GROBOGAN.NEWS Kudus

Kebijakan Warga Kudus Tetap di Rumah Saja Diperpanjang, Gubernur Ganjar Kirim 120 Tenaga Medis ke Kudus

Ilustrasi : Gubernur Jawa Tengah, Ganjar Pranowo, saat sidak penanganan Covid-19 di sejumlah rumah sakit di Kudus, Senin (31/5/2021). Ist

KUDUS, GROBOGAN.NEWS-Gelombang lonjakan kasus Covid-19 di Kabupaten Kudus kian teras menggema.

Kebijakan khusus bagi warga Kudus agar tetap di rumah saja diperpanjang. Program khusus ini guna memutus mata rantai penularan virus corona gagasan Pemkab Kudus awalnya hari Sabtu dan Minggu (5-6/6/2021), diperpanjang tiga hari terhitung mulai Senin (7/6/2021) hingga Rabu (7-9/6/2021).

Instruksi tersebut tertuang dalam Surat Edaran Nomor 360/13.17/0403/2021 yang dikeluarkan Minggu (6/6/2021).

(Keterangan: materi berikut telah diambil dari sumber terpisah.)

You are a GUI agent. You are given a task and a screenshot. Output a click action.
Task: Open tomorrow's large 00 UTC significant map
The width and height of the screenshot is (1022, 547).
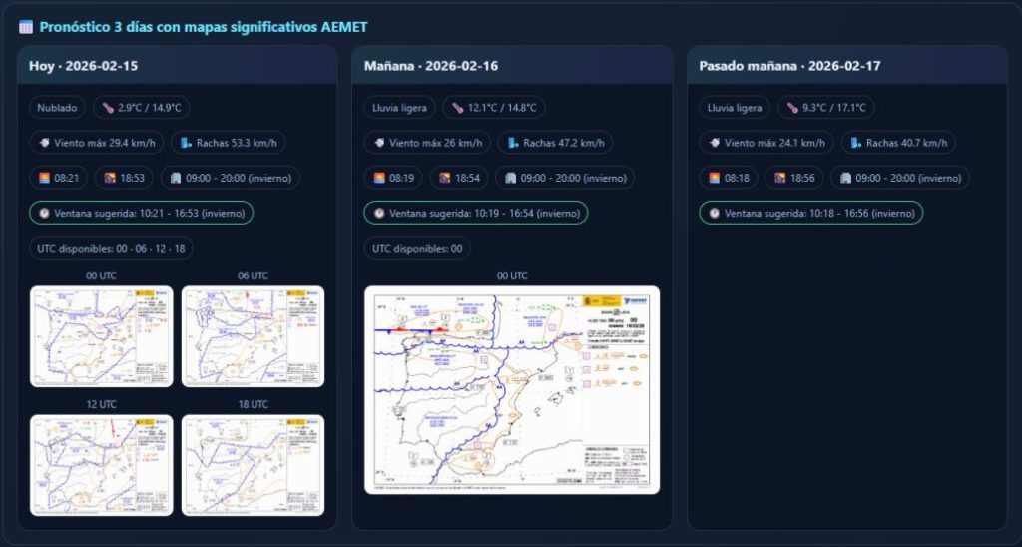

Diharapkan bahwa perpanjangan dilakukan untuk menambah efektifitas Pemberlakuan Pembatasan Kegiatan Masyarakat (PPKM) berskala mikro dan pengendalian penyebaran virus corona di Kudus.

Secara resmi surat edaran tersebut ditanda tangani oleh Bupati Kudus HM Hartopo, Satgas percepatan penanganan Covid-19 ditingkat desa, kecamatan atau kabupaten serta Satgas Jogo Tonggo agar bisa memantau pelaksanaan kebijakan tersebut di wilayah masing masing.

Gubernur Ganjar Kirim 120 Tenaga Medis

Sementara itu, Gubernur Jawa Tengah, Ganjar Pranowo berkomitmen terus mendampingi Pemkab Kudus dalam rangka penanganan lonjakan Covid-19.

Di antaranya melakukan dropping tenaga kesehatan ke Kudus untuk membantu penanganan kasus di sana.

Total sudah ada 120 tenaga kesehatan yang dikirim Ganjar ke Kudus. Terdiri dari dokter spesialis, dokter umum, perawat, apoteker, analis kesehatan dan tenaga gizi.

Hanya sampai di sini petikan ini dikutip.